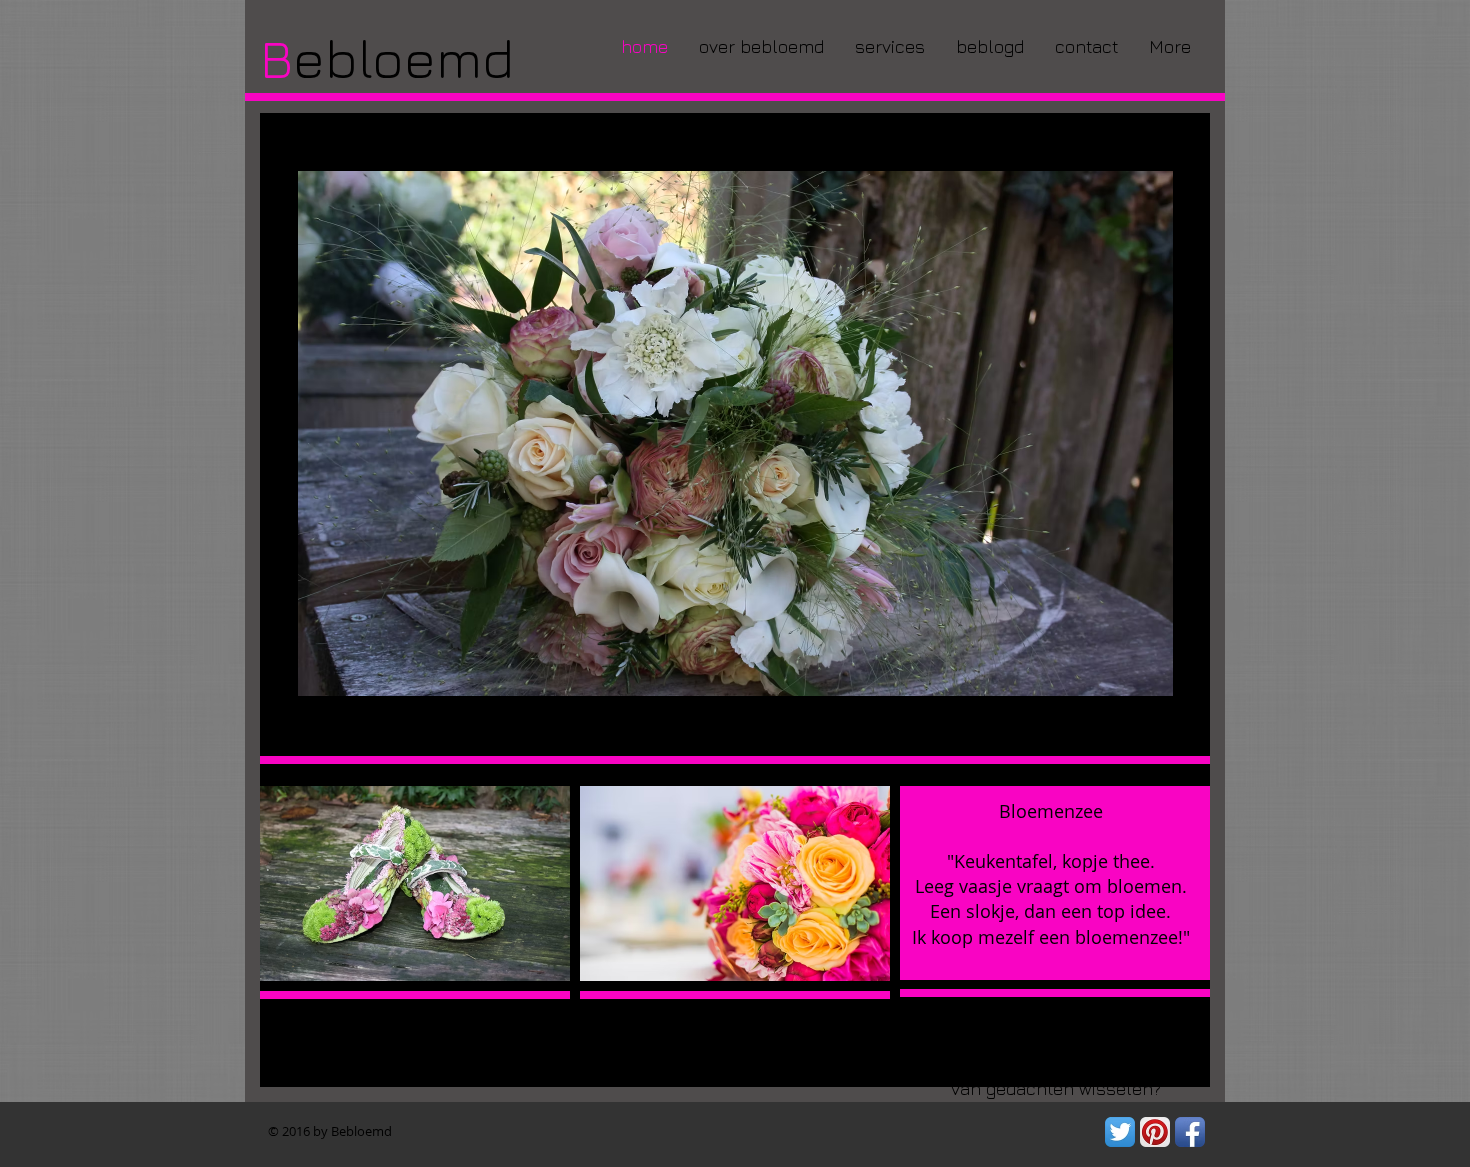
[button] (735, 883)
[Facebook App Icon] (1190, 1132)
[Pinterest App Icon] (1155, 1132)
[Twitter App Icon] (1120, 1132)
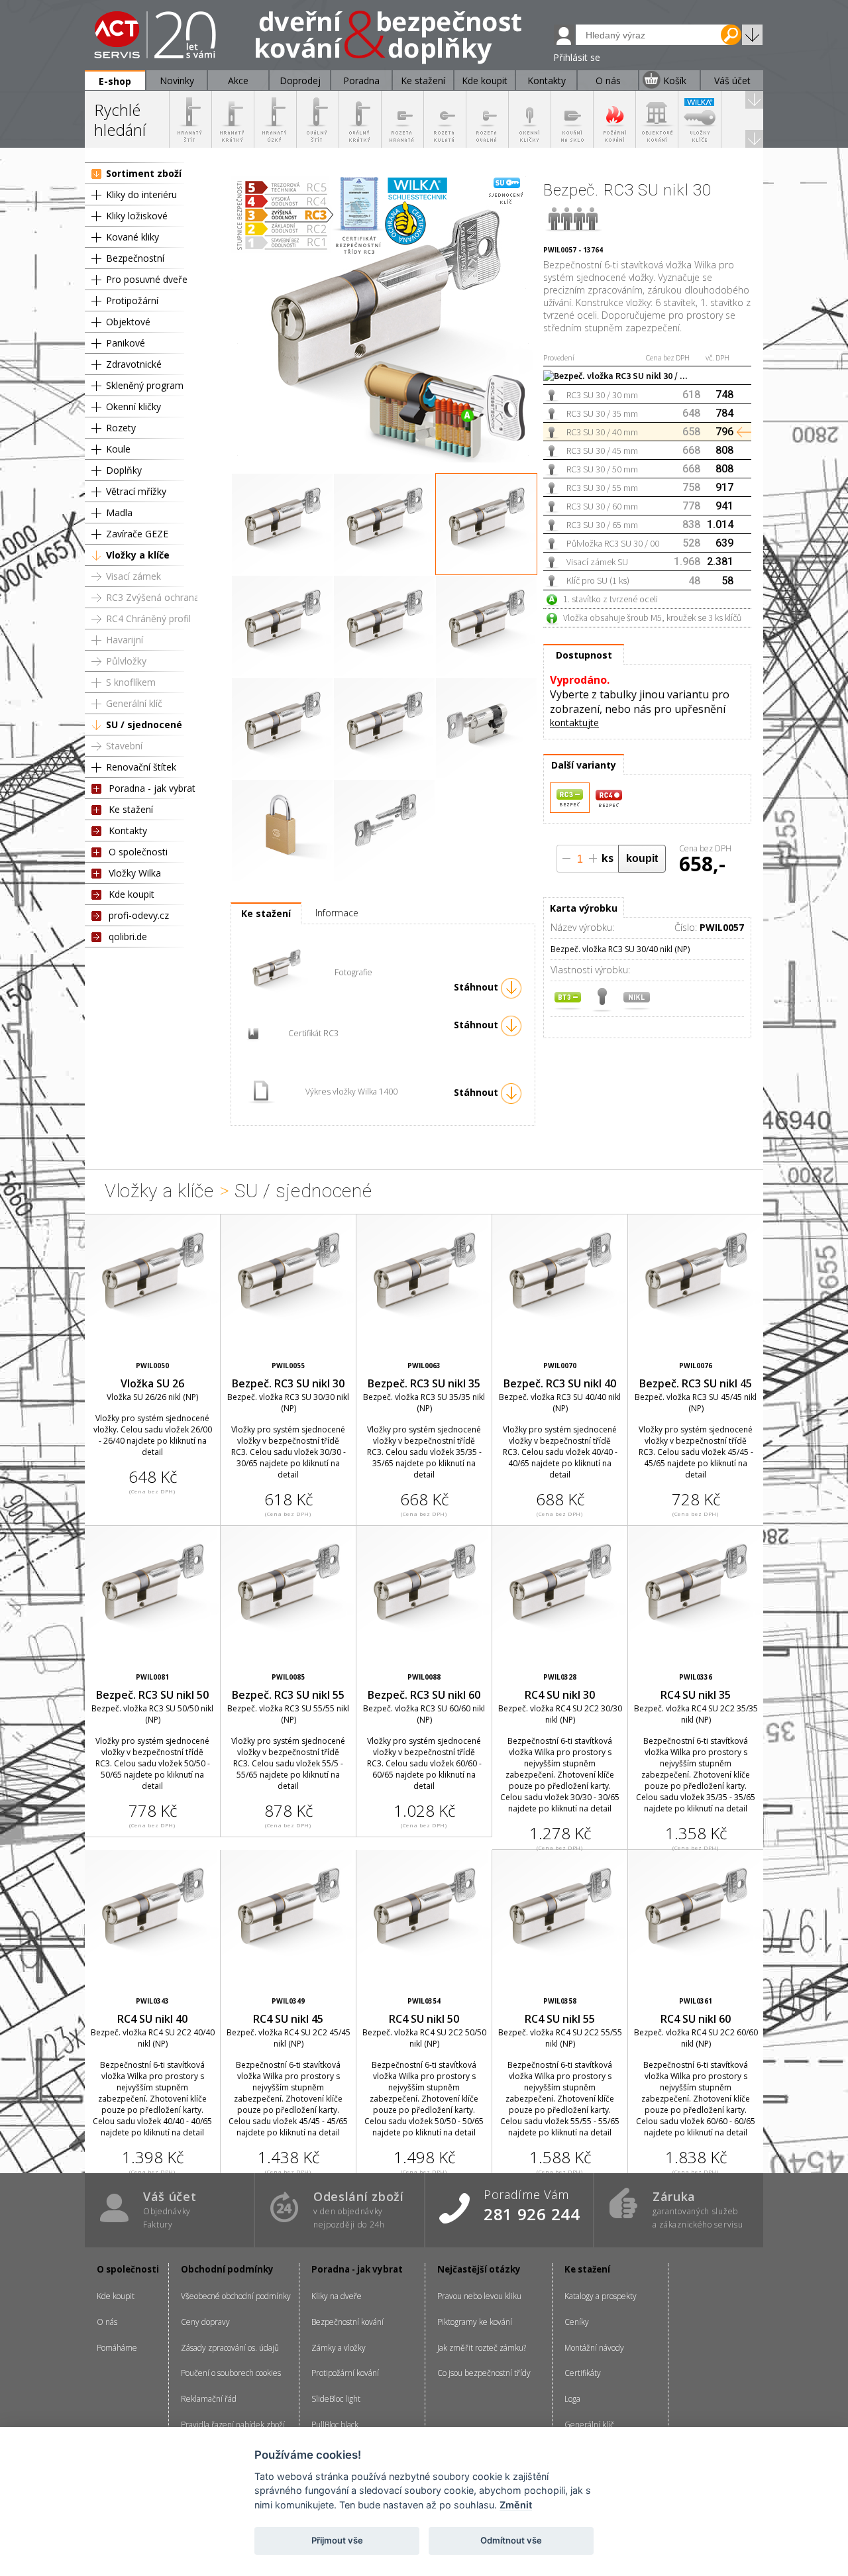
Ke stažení (131, 809)
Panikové (125, 343)
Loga (572, 2398)
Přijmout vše (337, 2540)
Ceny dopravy (205, 2322)
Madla (119, 512)
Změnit (516, 2504)
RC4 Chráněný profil (148, 618)
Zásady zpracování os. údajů (230, 2347)
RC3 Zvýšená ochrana (152, 597)
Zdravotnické (134, 364)
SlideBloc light (335, 2398)
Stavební (124, 745)
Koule (118, 449)
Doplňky (124, 470)
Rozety (121, 427)
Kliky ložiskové (137, 215)
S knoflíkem (131, 682)
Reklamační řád (209, 2398)
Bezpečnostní (135, 258)
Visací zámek (133, 576)
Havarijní (124, 639)
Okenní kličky (133, 406)
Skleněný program (145, 385)
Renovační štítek (141, 767)
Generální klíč (134, 703)
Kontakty (128, 830)
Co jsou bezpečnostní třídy (484, 2373)
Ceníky (576, 2322)
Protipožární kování (345, 2373)
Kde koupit (131, 894)
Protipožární (132, 300)
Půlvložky (126, 661)
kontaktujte (574, 722)
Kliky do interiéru (141, 194)
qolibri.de (128, 936)
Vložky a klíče (138, 555)
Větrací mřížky (136, 491)
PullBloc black (334, 2424)
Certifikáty (582, 2373)
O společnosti (138, 851)
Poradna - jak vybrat (152, 788)
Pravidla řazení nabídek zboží (233, 2424)
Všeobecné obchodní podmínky (236, 2296)
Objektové (128, 321)
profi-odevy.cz (139, 915)
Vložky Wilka (135, 873)
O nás (107, 2322)
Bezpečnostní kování (347, 2322)
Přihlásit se (576, 57)
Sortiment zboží (144, 173)
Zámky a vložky (338, 2347)
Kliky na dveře (336, 2296)
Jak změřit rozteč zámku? (481, 2347)
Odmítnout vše (511, 2540)
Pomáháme (117, 2347)
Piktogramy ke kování (474, 2322)
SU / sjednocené (144, 724)
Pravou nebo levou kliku (479, 2296)
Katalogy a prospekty (600, 2296)
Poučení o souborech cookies (231, 2373)
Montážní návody (594, 2347)
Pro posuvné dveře (146, 279)
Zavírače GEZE (137, 533)
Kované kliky (132, 237)
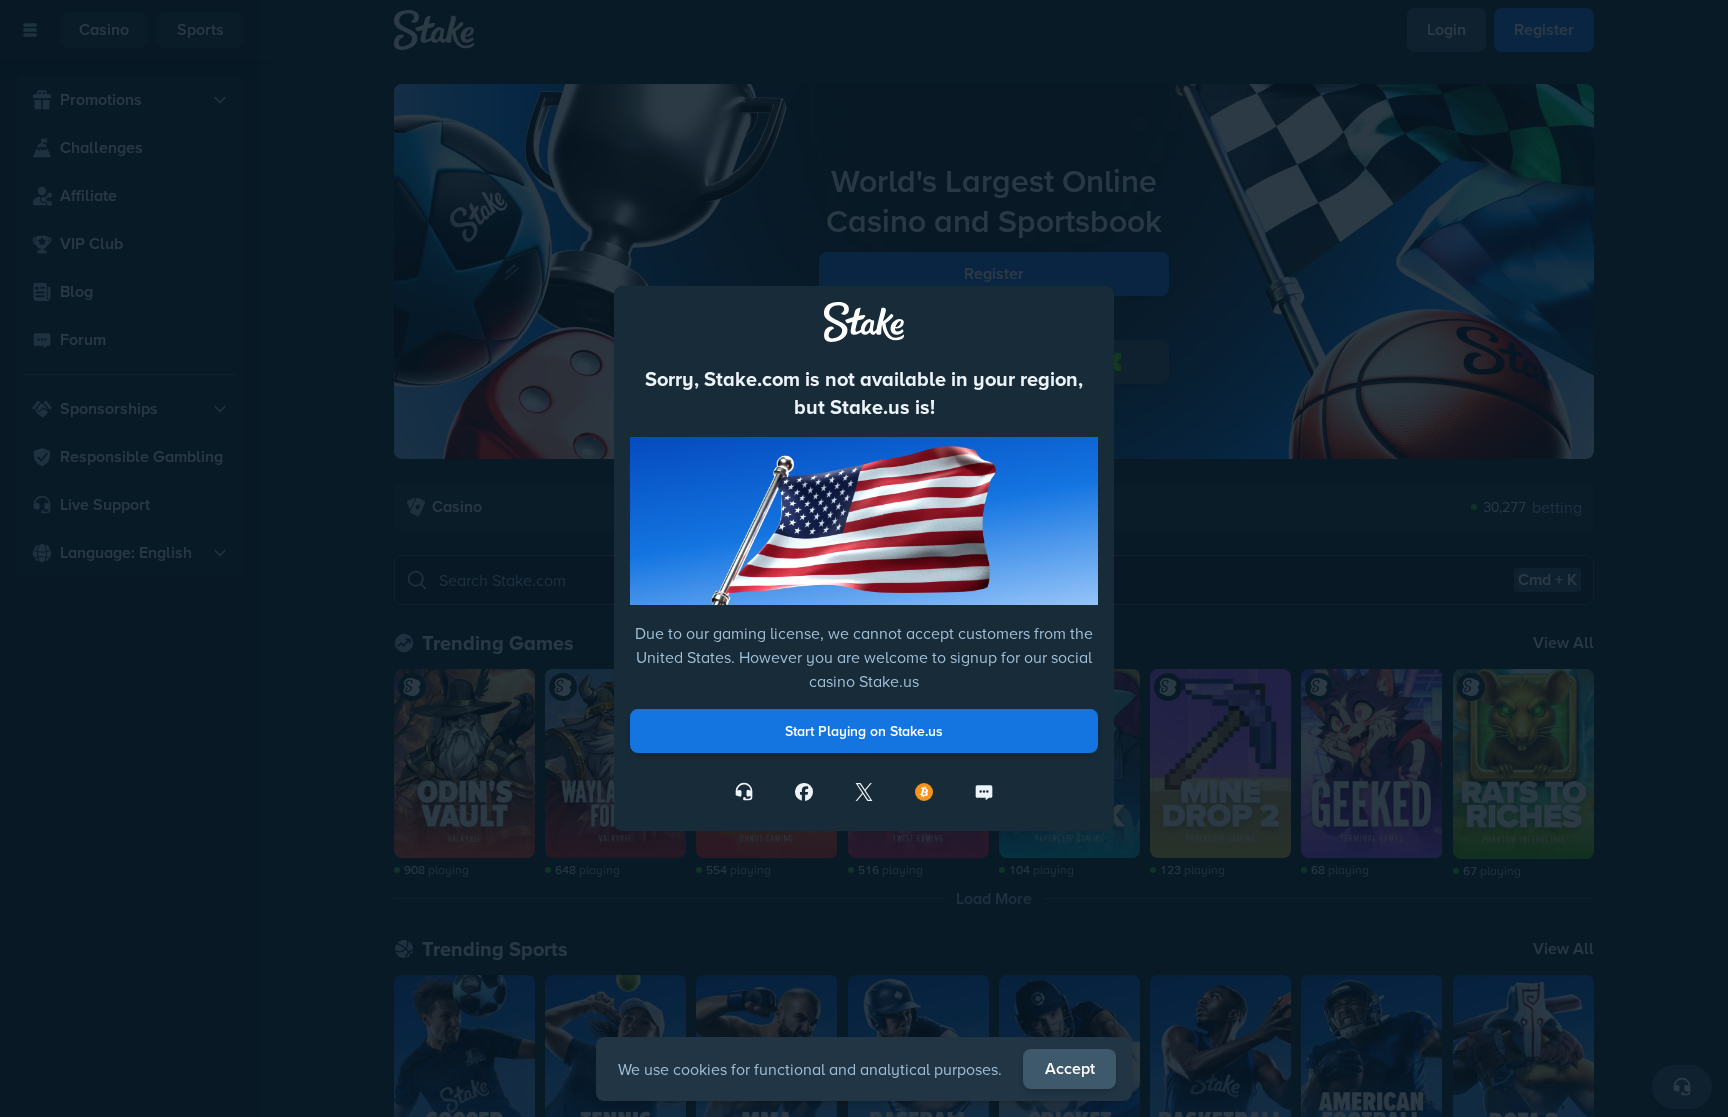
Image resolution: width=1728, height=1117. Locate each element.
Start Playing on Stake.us (864, 731)
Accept (1070, 1068)
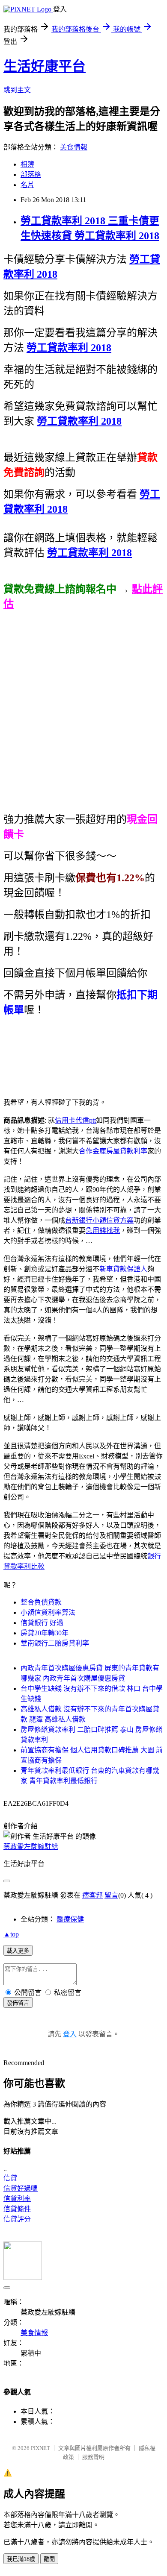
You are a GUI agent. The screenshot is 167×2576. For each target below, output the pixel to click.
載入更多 (18, 1951)
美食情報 (73, 147)
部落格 (31, 174)
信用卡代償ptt (75, 1120)
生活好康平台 (44, 66)
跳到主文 (17, 90)
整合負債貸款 (41, 1602)
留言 (111, 1895)
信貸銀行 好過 (42, 1622)
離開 (49, 2559)
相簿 (27, 164)
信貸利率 (17, 2198)
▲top (11, 1934)
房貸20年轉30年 (45, 1633)
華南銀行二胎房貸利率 (55, 1643)
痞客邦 (92, 1895)
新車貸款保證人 (123, 1269)
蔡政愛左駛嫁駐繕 (30, 1846)
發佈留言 (18, 2003)
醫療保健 (70, 1919)
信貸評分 (17, 2219)
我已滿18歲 (21, 2559)
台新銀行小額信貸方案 (99, 1220)
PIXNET (40, 2448)
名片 (27, 184)
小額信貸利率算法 (48, 1612)
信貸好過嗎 (20, 2188)
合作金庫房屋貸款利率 (113, 1151)
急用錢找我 (103, 1230)
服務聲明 (93, 2457)
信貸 (10, 2178)
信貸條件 (17, 2208)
☆ ☆ ☆ ☆ ☆
* _Exercise description_: An exact transcription is needed of the lines from the one with "Pro posuvné dveře (146, 279)" to the one with "房貸20年轉30年 (45, 1633)" above, both ends included, with pictures left out.

* _Result of the exercise_:
Pro posuvné dveře (146, 279)
Zavírače GEZE (137, 533)
Kované kliky (132, 237)
Image resolution: width=1728, height=1117. Locate each element.
Start Playing on Stake.us (864, 731)
Accept (1070, 1068)
You are a GUI agent. The screenshot is 167×2576. For each target below, output the pixel to click.
載入更多 (18, 1951)
美食情報 (73, 147)
部落格 (31, 174)
信用卡代償ptt (75, 1120)
生活好康平台 (44, 66)
跳到主文 (17, 90)
整合負債貸款 (41, 1602)
留言 (111, 1895)
信貸銀行 好過 (42, 1622)
離開 (49, 2559)
相簿 (27, 164)
信貸利率 (17, 2198)
▲top (11, 1934)
房貸20年轉30年 (45, 1633)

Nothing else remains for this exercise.